Abstract 202: Inhibition of Central Melanocortin 4 Receptor Signaling Severely Impairs Brown Adipose Tissue Activity and VLDL Metabolism

Abstract

Objectives: SNPs near the melanocortin 4 receptor (MC4R) gene are associated with cardiovascular diseases (CVD) and deficiency of MC4R is the most common monogenic cause of obesity, a major risk factor for the development of CVD. MC4R-deficient individuals not only show increased food intake but also lower basal energy expenditure. Furthermore, pharmacological inhibition of the central MC4R signaling by SHU9119 in mice increases weight gain independent of food intake.
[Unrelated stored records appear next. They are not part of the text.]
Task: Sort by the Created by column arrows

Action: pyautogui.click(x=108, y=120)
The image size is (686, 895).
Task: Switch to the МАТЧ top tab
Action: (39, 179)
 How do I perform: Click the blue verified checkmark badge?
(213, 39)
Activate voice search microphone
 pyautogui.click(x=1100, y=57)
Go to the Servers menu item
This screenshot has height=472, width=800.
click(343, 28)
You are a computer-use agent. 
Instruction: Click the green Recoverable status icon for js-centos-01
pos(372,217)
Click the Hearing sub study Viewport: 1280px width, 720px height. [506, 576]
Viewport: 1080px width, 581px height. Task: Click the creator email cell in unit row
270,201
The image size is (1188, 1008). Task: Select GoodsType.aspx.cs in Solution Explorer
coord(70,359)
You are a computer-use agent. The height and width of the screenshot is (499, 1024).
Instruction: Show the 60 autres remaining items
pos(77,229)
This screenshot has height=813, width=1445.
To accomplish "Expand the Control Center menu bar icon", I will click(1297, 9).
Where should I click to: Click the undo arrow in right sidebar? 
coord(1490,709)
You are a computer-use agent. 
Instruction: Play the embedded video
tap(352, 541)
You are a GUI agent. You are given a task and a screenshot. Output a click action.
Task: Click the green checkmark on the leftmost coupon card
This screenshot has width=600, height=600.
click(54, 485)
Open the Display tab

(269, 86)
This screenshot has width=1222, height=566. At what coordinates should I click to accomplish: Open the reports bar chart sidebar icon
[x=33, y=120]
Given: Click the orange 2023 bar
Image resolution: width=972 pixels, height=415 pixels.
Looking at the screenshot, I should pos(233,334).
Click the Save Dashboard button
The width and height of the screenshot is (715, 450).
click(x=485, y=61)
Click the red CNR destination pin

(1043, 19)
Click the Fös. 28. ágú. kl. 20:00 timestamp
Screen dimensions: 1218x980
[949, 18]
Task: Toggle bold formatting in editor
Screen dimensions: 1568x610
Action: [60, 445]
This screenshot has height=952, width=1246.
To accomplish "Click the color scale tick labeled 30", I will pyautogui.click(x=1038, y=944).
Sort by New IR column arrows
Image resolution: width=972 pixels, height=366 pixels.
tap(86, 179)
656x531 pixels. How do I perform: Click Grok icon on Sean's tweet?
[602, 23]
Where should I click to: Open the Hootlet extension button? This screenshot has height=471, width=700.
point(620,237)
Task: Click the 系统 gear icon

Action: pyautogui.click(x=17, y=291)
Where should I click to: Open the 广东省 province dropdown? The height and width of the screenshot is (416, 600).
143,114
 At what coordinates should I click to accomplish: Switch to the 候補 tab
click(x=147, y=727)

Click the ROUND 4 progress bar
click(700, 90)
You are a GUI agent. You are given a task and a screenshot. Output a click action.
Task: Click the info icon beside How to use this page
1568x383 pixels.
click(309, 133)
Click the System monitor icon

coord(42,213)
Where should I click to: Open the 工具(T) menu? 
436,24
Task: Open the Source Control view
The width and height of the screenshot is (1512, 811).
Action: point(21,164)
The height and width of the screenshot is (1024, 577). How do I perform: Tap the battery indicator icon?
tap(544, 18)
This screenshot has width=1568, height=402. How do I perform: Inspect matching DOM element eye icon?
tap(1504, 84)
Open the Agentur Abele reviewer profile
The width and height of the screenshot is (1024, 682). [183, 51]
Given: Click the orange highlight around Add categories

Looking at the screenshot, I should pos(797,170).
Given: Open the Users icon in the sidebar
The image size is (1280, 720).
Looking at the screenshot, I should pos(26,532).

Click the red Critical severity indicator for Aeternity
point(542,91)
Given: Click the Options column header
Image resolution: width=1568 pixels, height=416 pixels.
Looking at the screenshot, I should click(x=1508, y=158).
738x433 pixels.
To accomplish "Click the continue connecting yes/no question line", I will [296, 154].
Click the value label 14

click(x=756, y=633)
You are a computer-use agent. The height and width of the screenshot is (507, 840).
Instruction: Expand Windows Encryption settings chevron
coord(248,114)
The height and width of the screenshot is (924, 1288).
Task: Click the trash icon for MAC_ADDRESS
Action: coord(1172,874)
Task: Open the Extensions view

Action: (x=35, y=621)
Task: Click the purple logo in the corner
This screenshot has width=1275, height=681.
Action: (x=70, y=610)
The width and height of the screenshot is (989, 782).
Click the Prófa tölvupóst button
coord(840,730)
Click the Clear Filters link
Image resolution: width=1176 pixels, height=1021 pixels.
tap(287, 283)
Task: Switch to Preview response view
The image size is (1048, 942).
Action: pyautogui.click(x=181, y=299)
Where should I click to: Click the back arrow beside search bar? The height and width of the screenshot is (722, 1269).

Since brown adipose tissue (BAT) importantly contributes to energy expenditure by combusting high amounts of triglycerides (TG) into heat, the aim of the study was to evaluate the effect of inhibiting MCR4 on VLDL-metabolism and BAT activity in mice. Methods and results: Female APOE*3-Leiden.CETP transgenic mice were fed a cholesterol-enriched Western-type diet for 4 weeks, matched on body weight and plasma lipids, and infused with either SHU9119 or vehicle for 2 weeks via an osmotic mini-pump into the lateral ventricle while being fed the same diet. SHU9119 increased body fat (+50%) and decreased fat oxidation (-42%). Shu9119 increased plasma VLDL-TG levels (+30%). Whereas hepatic VLDL-TG production rate was not affected, Shu9119 severely impaired clearance of VLDL-TG, explained by reduced uptake of [ 3 H]TG by BAT (-25%). In BAT, SHU9119 decreased UCP-1 protein (-60%) and induced large intracellular lipid droplets, indicative of severely disturbed BAT activity. Since SHU9119 increased food intake (+30%), SHU9119 was also administered in mice that were pair-fed with the vehicle-treated group. Under these conditions, SHU9119 still exhibited these effects, indicating MC4R inhibition impairs BAT activity independent of food intake. Conclusion: Inhibition of central MC4R signaling by SHU9119 increases VLDL-TG levels and decreases energy expenditure specifically by impairing BAT function. We anticipate that MC4R regulates adiposity and VLDL metabolism not only by regulating food intake, but also by modulating BAT activity, and that activation of MC4R is a promising strategy to combat obesity and CVD by increasing BAT activity.